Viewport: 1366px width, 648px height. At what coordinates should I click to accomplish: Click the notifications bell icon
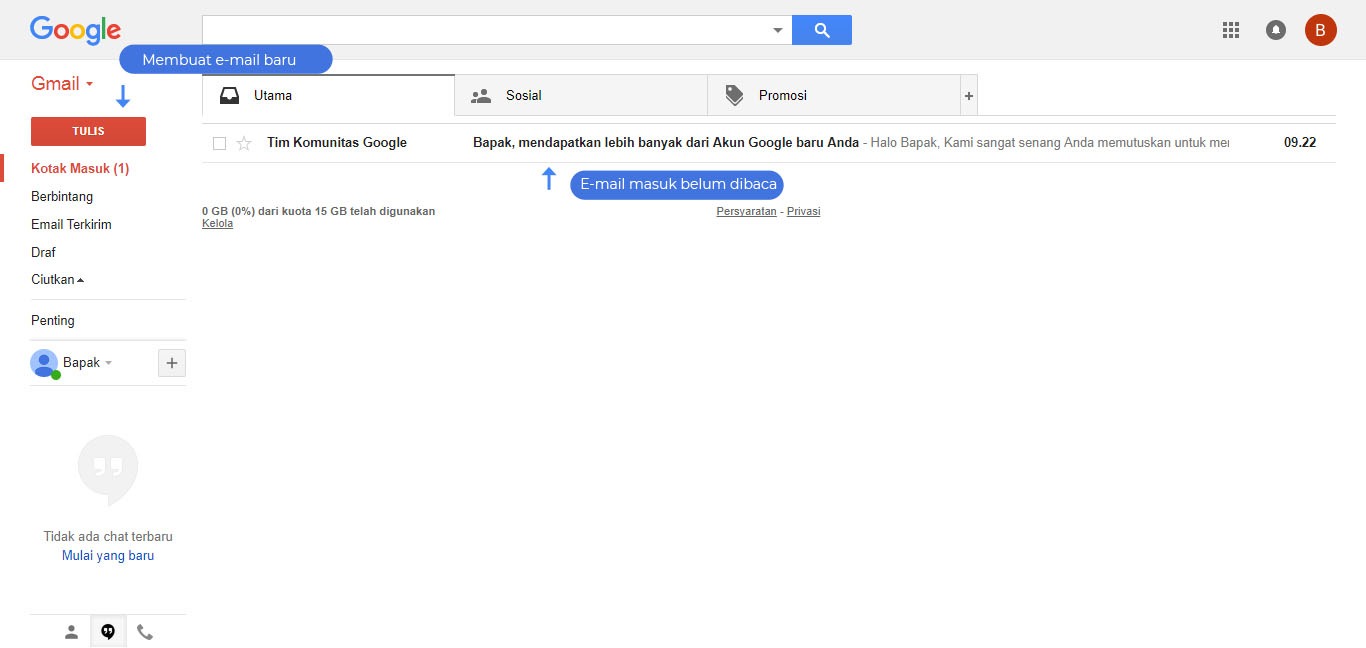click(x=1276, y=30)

━━━━━━━━━━━━━━━━━━━━━━━━━━━━━━

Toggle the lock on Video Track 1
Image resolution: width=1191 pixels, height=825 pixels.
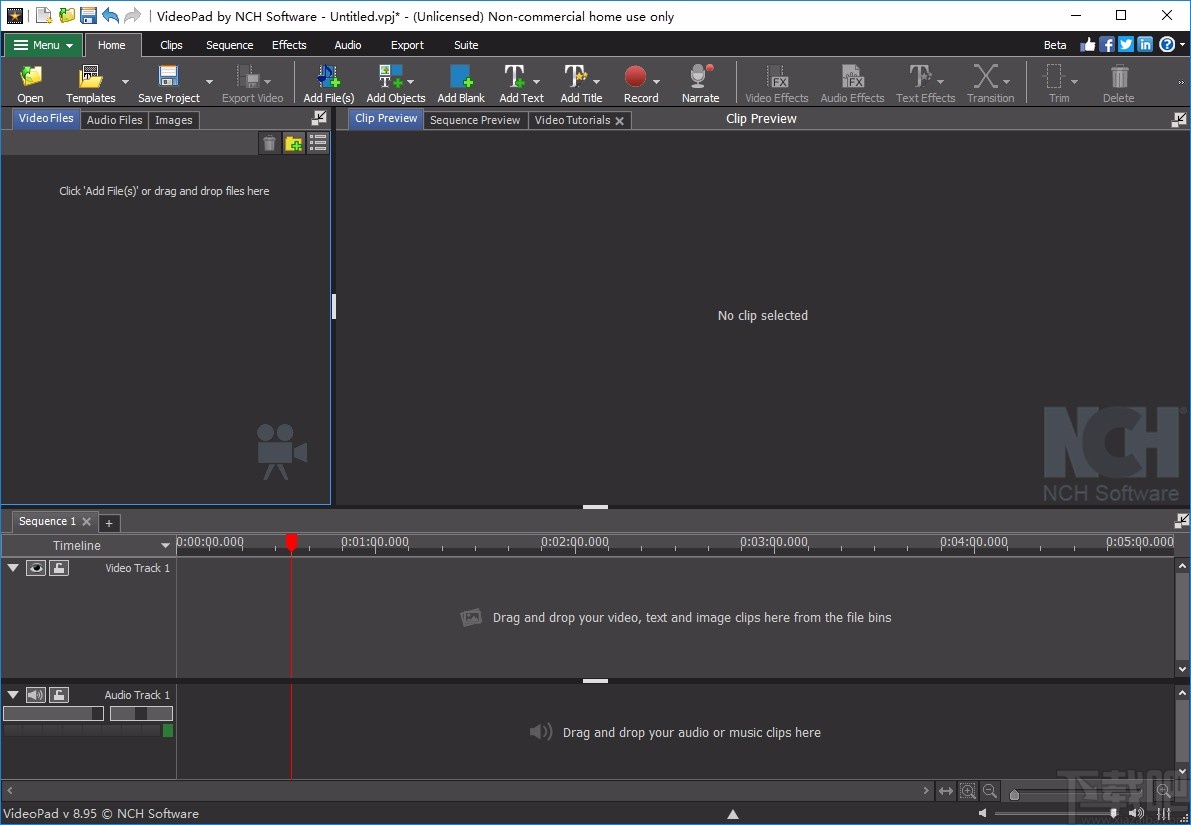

━━━━━━━━━━━━━━━━━━━━━━━━━━━━━━

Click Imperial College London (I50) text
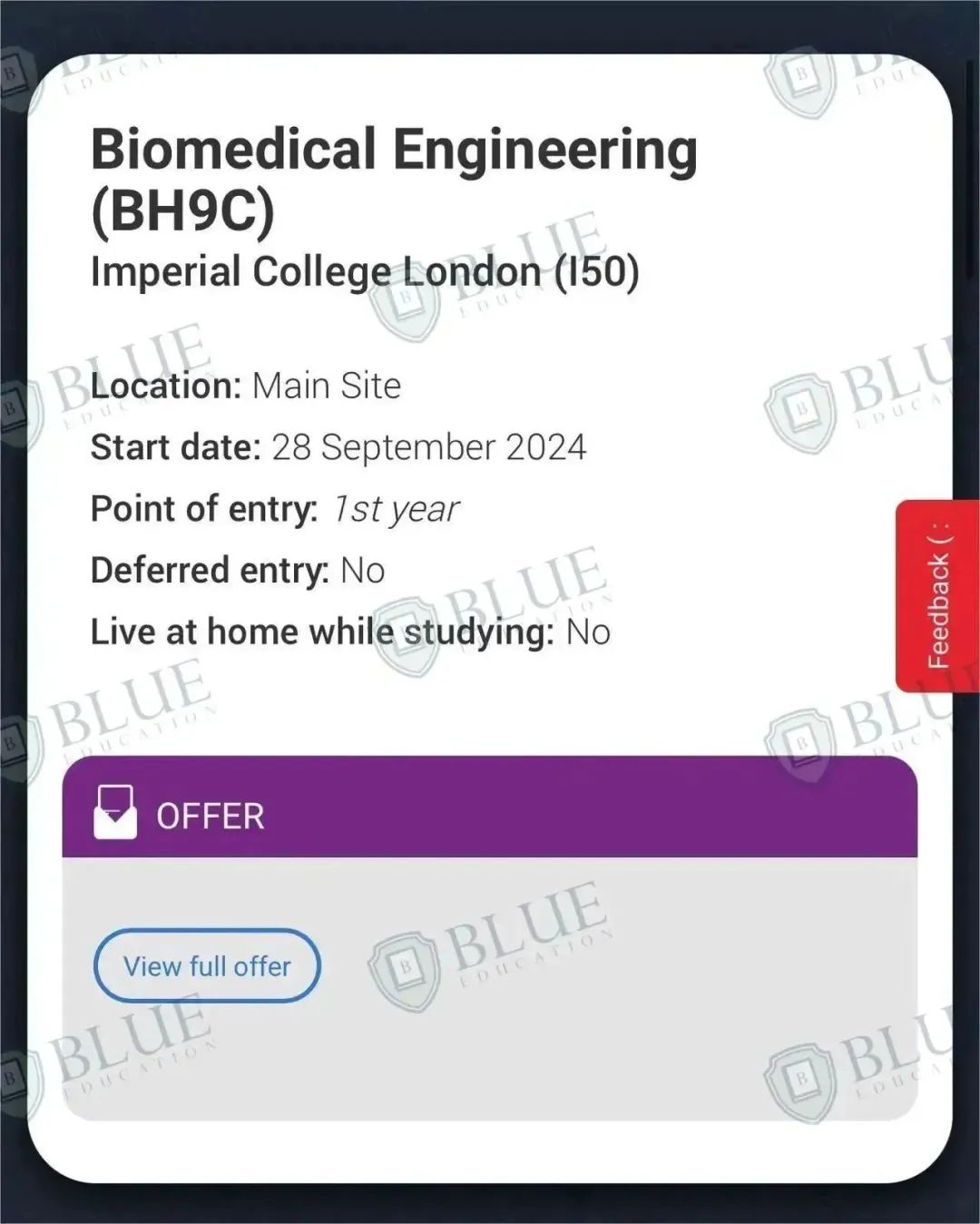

━━━━━━━━━━━━━━━━━━━━━━━━━━━━━━

*TASK*
Return, word for word, the lines of the data above from the line with "Toggle the lock on Video Track 1" through the line with "Image resolution: width=1191", inclusive.

*ANSWER SECTION*
Toggle the lock on Video Track 1
Image resolution: width=1191 pixels, height=825 pixels.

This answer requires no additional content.